Are we God’s? Are we risen with Christ? Do we live in the hope of eternal glory? Then count this world to be a dead thing. Live no longer for this world. Set your heart on things above. Live above this pile of rubbish that must soon burn. Live to do the will of God, seek the glory of Christ, further the Gospel of the grace of God, and serve the people of God. Quit seeking those things for which unbelieving men live; and seek those things which are above: life, immortality, and glory. — “If any man love the world, the love of the Father is not in him.” — “Love not the world!”
2. Be patient (vv. 7-11).
(James 5:7-11) “Be patient therefore, brethren, unto the coming of the Lord.

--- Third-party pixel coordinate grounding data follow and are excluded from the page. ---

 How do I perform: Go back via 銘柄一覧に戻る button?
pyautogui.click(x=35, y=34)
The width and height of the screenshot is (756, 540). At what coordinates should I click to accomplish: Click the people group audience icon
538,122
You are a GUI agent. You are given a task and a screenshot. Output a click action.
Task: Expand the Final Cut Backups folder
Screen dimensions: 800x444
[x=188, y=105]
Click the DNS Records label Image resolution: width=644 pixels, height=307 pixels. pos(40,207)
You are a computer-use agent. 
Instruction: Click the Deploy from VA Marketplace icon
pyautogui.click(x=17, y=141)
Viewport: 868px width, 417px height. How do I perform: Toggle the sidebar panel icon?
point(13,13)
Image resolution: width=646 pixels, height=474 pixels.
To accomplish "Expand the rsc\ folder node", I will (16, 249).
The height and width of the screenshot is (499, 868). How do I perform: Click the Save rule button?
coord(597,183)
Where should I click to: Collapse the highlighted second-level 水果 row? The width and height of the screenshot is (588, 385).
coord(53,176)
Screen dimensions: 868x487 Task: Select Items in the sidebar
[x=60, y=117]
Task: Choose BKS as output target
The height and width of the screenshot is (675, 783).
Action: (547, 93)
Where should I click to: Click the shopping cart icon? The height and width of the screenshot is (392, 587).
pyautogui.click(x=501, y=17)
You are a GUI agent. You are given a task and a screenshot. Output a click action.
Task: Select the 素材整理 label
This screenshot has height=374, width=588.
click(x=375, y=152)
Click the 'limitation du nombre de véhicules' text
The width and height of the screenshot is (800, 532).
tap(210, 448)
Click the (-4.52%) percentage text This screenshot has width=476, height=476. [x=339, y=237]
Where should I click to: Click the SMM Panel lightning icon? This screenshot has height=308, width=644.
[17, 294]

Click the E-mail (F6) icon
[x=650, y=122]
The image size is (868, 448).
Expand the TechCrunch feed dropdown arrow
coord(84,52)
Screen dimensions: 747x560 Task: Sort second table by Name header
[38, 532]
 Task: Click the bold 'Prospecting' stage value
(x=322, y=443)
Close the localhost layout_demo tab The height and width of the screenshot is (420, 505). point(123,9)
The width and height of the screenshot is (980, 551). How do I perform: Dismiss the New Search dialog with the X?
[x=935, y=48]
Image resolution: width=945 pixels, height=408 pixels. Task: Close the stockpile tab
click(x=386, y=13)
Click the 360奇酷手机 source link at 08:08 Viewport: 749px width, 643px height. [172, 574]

Behold, the husbandman waiteth for the precious fruit of the earth, and hath long patience for it, until he receive the early and latter rain. (8) Be ye also patient; stablish your hearts: for the coming of the Lord draweth nigh. (9) Grudge not one against another, brethren, lest ye be condemned: behold, the judge standeth before the door. (10) Take, my brethren, the prophets, who have spoken in the name of the Lord, for an example of suffering affliction, and of patience. (11) Behold, we count them happy which endure. Ye have heard of the patience of Job, and have seen the end of the Lord; that the Lord is very pitiful, and of tender mercy.”
How many times have you seen or known some terribly painful, traumatic, almost devastating thing, and thought to yourself — “What good can come of this? How can this work for good? How will this benefit anyone? Can this be honoring to God?” We know that our heavenly Father is too wise to err, too good to do wrong, and too strong to fail. Yet, when tragedies come close to home we cannot help asking, “Why did this thing happen?” We may not openly say it, but in frustration, perhaps even in anger and resentment, we ask, “God what are you doing?”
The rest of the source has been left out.